Jeff Whiteside: I mean, it is a good question. I’d say most of the $13.7 million is investment in opening up the new countries. And actually, I think one of the learnings we’ve had is that it has taken a little more time than we originally anticipated. And because we go into a country, we play around with models to some extent when they make sure that they’re the proper models for agent value proposition in those countries. So it’s taken a little bit longer, and we try different things and we’re — so we’re doing a lot of work in each country. So most of that money is investment and growing and getting the name landed in the country, getting the right people in place, getting the right operations in place and building the teams and the agent groups.
Denise Garcia: Got it. I’ll take a couple more. It seems that the agent count growth is slowing in North America, is the 500,000 agents goal primarily focused on international expansion? And what’s the target for agents in North America?

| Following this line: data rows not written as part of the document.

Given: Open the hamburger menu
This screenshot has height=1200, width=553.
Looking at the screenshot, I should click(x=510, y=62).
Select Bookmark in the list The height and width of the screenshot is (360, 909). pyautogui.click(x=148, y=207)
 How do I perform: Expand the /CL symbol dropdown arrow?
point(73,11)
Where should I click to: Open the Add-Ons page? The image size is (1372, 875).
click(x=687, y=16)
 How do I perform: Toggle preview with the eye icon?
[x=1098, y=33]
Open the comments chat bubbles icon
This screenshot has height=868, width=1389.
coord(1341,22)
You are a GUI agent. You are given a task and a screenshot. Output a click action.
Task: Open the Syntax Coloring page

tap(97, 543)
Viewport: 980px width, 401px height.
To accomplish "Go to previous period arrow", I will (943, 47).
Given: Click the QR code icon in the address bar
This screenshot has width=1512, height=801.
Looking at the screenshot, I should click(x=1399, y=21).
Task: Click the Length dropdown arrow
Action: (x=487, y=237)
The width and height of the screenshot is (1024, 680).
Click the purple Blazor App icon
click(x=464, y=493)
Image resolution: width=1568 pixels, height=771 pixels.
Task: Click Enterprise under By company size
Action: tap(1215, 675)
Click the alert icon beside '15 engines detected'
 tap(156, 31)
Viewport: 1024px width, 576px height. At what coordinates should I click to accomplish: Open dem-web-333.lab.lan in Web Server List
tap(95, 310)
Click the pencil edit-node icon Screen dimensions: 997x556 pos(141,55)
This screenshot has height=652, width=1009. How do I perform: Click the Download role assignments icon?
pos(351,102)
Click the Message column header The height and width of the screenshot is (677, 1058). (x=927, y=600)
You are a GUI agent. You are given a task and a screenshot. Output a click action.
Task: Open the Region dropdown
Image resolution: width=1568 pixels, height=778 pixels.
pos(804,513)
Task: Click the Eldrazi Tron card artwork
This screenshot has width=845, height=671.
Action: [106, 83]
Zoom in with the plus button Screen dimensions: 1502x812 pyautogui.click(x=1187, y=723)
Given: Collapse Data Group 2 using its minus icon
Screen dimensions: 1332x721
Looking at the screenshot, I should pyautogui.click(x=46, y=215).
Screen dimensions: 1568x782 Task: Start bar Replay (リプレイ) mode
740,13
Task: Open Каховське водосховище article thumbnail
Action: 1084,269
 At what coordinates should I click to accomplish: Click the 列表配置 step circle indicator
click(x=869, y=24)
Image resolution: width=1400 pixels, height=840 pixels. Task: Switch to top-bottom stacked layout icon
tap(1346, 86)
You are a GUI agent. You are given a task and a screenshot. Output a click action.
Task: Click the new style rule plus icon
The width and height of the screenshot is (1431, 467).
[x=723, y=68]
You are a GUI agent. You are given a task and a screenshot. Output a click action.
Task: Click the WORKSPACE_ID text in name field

Glenn Sanford: Yes. So our $500,000 agent number, as I’ve stated in the past, is an aspirational number that we believe that we will get to eventually at some point. We’ve talked about the idea of maybe 500,000 agents in five years. We think there’s some reasons for that. But it was also based on when we made those statements a couple of years ago for the first time, it was based on a much different housing market than we have today. So that really has — if I was looking at it, I’d look at it from the perspective of the slowing housing market. We believe there’s 200,000 to 300,000, maybe 400,000 agents in North America that will cease being real estate professionals in the next 12 to 24 months. And so that’s a big chunk of the industry.
It could be 25% of the industry that won’t be here. And if we use that as a factor, then you can almost take 100,000 agents off of that 500,000 agents sort of for that sort of we call it the aspirational five-year outlook. But I think the idea is that we are — as long as we’re focused on building a really great agent value proposition, we don’t take our eye off that ball, and we continue to work on what do we need to do to do better by our agents then eventually we’ll get there. It’s really a matter of what the timing of that number is, which is very similar to the earlier question, it’s aspirational and the crystal ball broke years ago.
Denise Garcia: Got it. All right. I think we have time for one more one for an agent here. Is the plan to eventually move away from the eXp campus over to Frame? And if so, what’s the expected time line?
Glenn Sanford: So if you’re asking me, yes, we’re asking the overall team then it’s a little bit more mixed in terms of moving away and win. And that’s just because a lot of people really develop great habits and the way to use VirBELA and how it works relative to Frame. The things that I really like about Frame is that it is a — it doesn’t need the same type of infrastructure from a client perspective because it’s fully web-based and browser-based. And it doesn’t need a lot of client-based updates. So when you came into eXp campus, if you’ve been here before for previous calls, you will have noticed that it had to patch and do some other things at New York on your client side, on whether you’re on a Windows machine or a Mac, et cetera.